Thank you for the suggestion.  Due to word and space limitations, we did not comment on the limitations of using a registry in the methods section.  However, we have now added two sentences to highlight registry limitations in the methods section. 

Registry populations may not be representative the population of interest since most require active choices to participate and this registry requires access to online registration.”

 

In addition, we have added some general demographic information in the results section to allow comparisons with the total registry population.

 These demographic characteristics are very similar to those for the entire COPD PPRN population: mean age 68.1 (s.d. 8.8) years, 60.1% females and 50.3% reported exacerbations in the prior 12 months”

Issue 3. In line with the previous point, authors should elaborate on whether the study population differs from the registry population, considering the very low participation rate. I wonder why they did not compare differences between participants and non-participants.

Thank you for this suggestion.  As noted above, we have added information related to age,  gender and exacerbation distribution of the respondents and the entire registry population. 

Issue 4. Authors employed simple descriptive statistics. Whilst I might partially understand the reasons behind this choice I wonder why they did not employ more complex statistics which would have provided more accurate estimates given the relatively large sample. Given they decided to stick with descriptive statistics, they should at least consider correcting results for multiple comparisons.

We considered such adjustments.  However, statistical tests were selected based on literature and understanding of patients with COPD and herpes zoster. We believe that correcting for multiple comparisons would be needed if we were comparing the same variables, however, that is not the case in this paper.

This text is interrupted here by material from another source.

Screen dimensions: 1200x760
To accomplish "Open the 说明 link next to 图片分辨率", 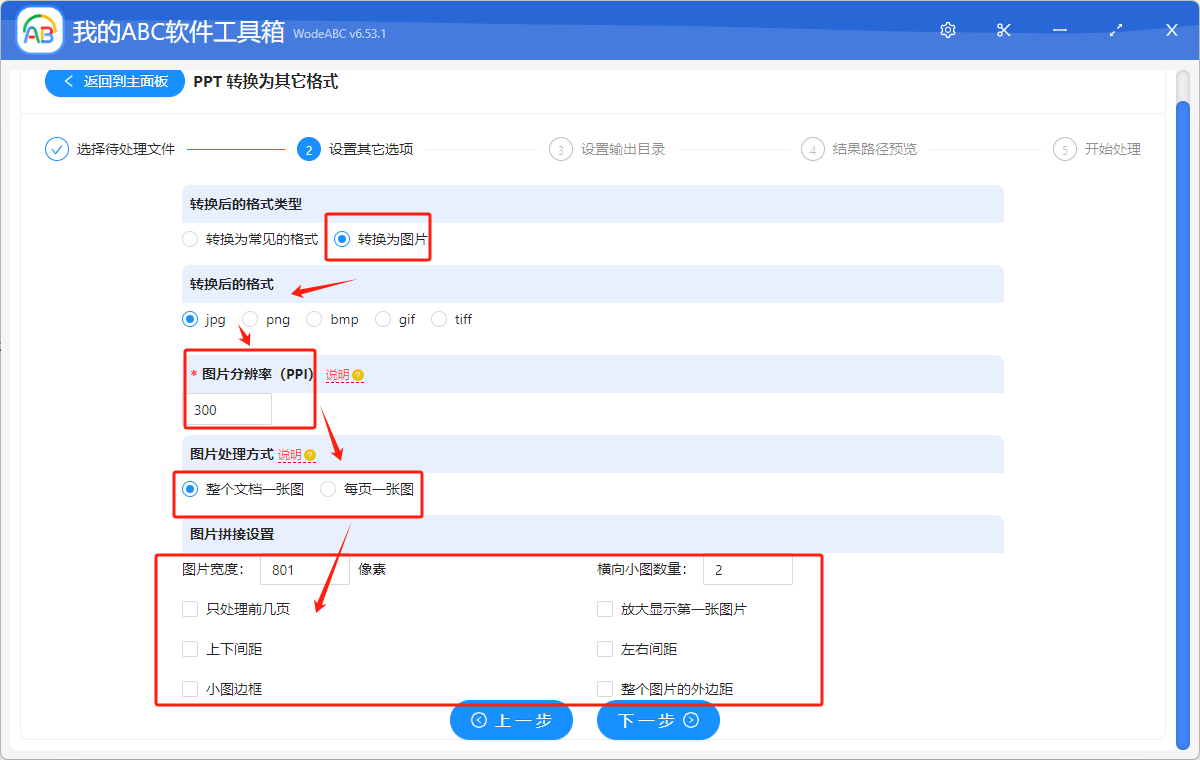I will point(338,375).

Issue 5. To describe frequency of symptoms occurrence authors used a spider plot. I wonder why they did not consider using more sophisticated approaches (i.e. latent class analysis) to profile symptoms clustering

We agree that the spider plot, while interesting in appearance, does not really highlight the data clearly.  We have deleted the spider plot and substituted a histogram that highlights the issues of longer duration and those specifically associated with COPD which we have not found reported elsewhere.  Symptom clustering does not appear to be appropriate for this data or for HZ since pain and rash are almost universal and complications have not been shown to be “clustered”.  We did add comments on associations of patient demographics and COPD associated symptoms/burdens.

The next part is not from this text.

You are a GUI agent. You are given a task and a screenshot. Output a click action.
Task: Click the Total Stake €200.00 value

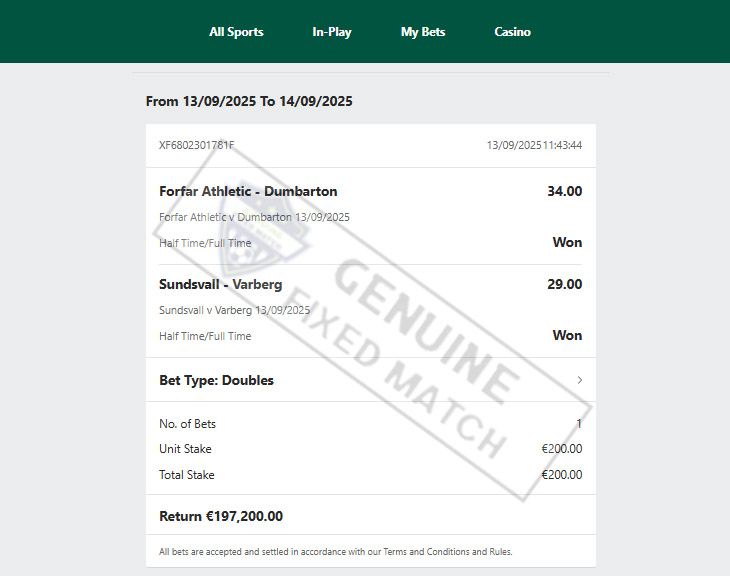click(561, 475)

Issue 6. Did authors employ paired statistics for the second part of the study evaluating the effect of the video intervention? They should as the before and after answers should be clustered within the same individual.

Thank you for the suggestion.  We have added paired statistics to our analyses and added the outcome of the analyses to the results section and expanded comments in the discussion.  Please note that we believe it is important to leave the group that was initially “interested” but had not yet been vaccinated since the outcome we hope will be achieved is receipt of vaccination.

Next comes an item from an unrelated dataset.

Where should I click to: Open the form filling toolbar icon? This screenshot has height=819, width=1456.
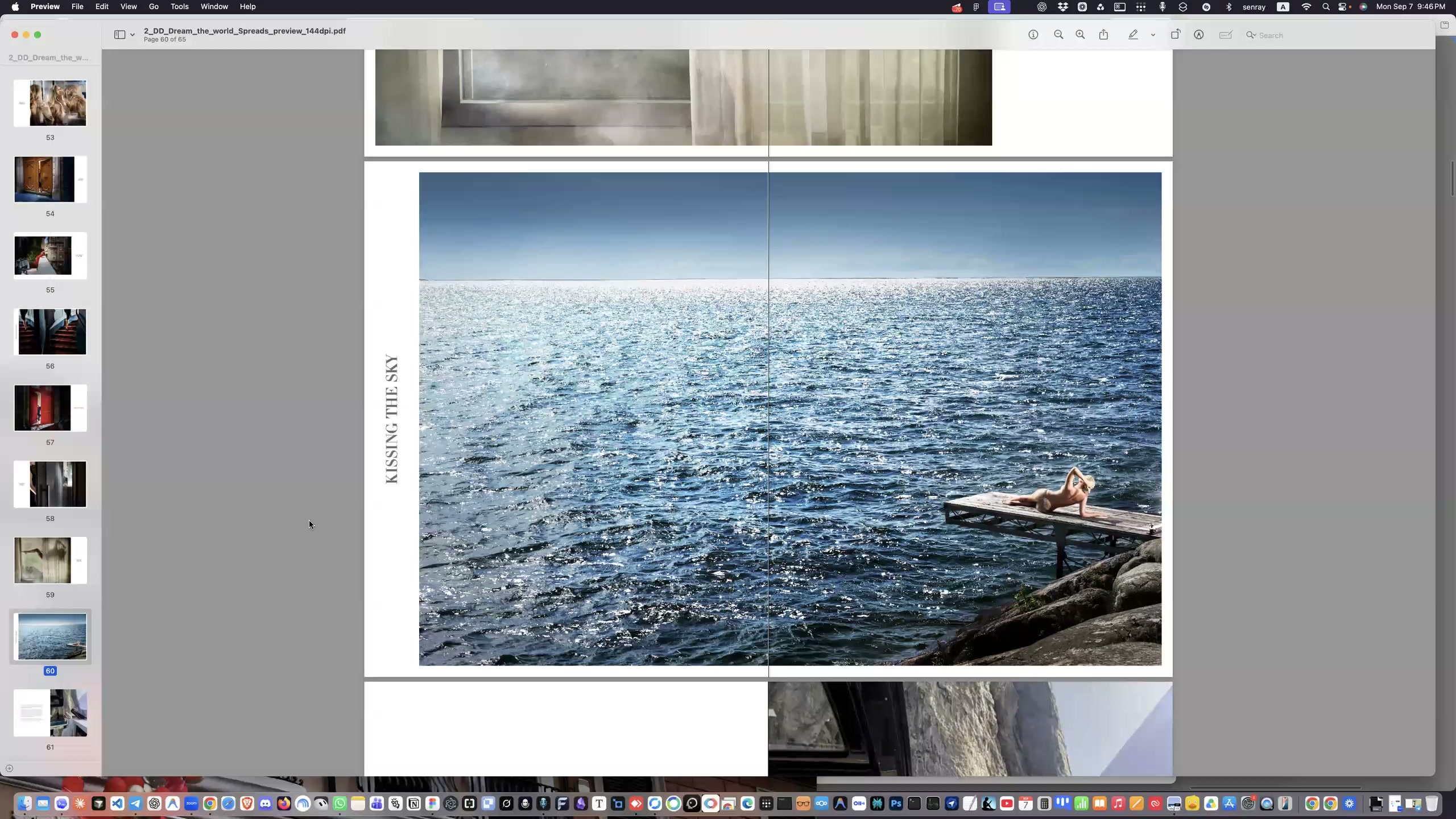[1226, 35]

Please see the responses to Reviewer 1.

Round 2

Reviewer 1 Report

Regarding to: Analyses were inappropriate.  Figure 3B--shows that patients interested in vaccination before video remained convinced after watching the video, whereas patients not at all interested before, still remained not interested at all even watching the video.

With regret but in my opinion your explanation is not convincing and results are still far-fetched.

Regarding to: Second problem is that the answers after watching the video were not the same as the answers before, whereas they should be. This is a serious mistake in the study design.

Unfortunatelly, I still stand by my opinion that this is important mistake in "before-after" study. The test conditions should be exactly the same.